> **Given problem 1**:
Using the Kinsella appreciation, answer these:
(a) How old was Kinsella when he died?
(b) Which Kinsella novel was the 1989 movie Field of Dreams based on?
(c) How old was the writer on first seeing that movie?
> **Given problem 2**:
Please write out the part of the Kinsella appreciation starting at "Like most of" and ending at "to the story.".

17 September 2016

W.P. Kinsella- An Appreciation

I did not read all of the works of William Patrick (W.P.) Kinsella, the Canadian author who took his own life by assisted suicide at the age of 81 on September 16.  In fact, except for the occasional re-reading of one of several short stories, I hadn’t read anything from him since 1996’s If Wishes Were Horses.  Following the release of that novel, Kinsella was injured by a van while walking, and for the rest of his life found the concentration, and the desire, necessary for his writing hard to come by.  After 1997, he would not release another novel—though he continued to publish short stories—until 2011.

Like most of Kinsella’s American audience, I came to his works through the 1989 movie Field of Dreams, based on Kinsella’s novel Shoeless Joe, itself an extension of his earlier short story “Shoeless Joe Jackson Comes to Iowa.”  I remember seeing the movie when I was 18 and being struck by the power of the storytelling.  References to old ballplayers were fine trivia points, even when the screenplay got details wrong, and added meat to the story.

> **Provided material**:
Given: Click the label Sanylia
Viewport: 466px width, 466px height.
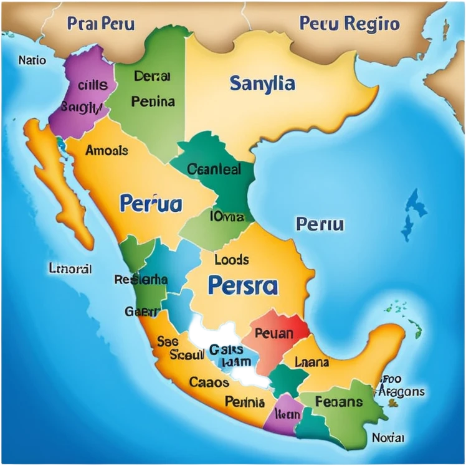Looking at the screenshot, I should pyautogui.click(x=262, y=83).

> **Complete answer 1**:
(a) 81
(b) Shoeless Joe
(c) 18

> **Complete answer 2**:
Like most of Kinsella’s American audience, I came to his works through the 1989 movie Field of Dreams, based on Kinsella’s novel Shoeless Joe, itself an extension of his earlier short story “Shoeless Joe Jackson Comes to Iowa.”  I remember seeing the movie when I was 18 and being struck by the power of the storytelling.  References to old ballplayers were fine trivia points, even when the screenplay got details wrong, and added meat to the story.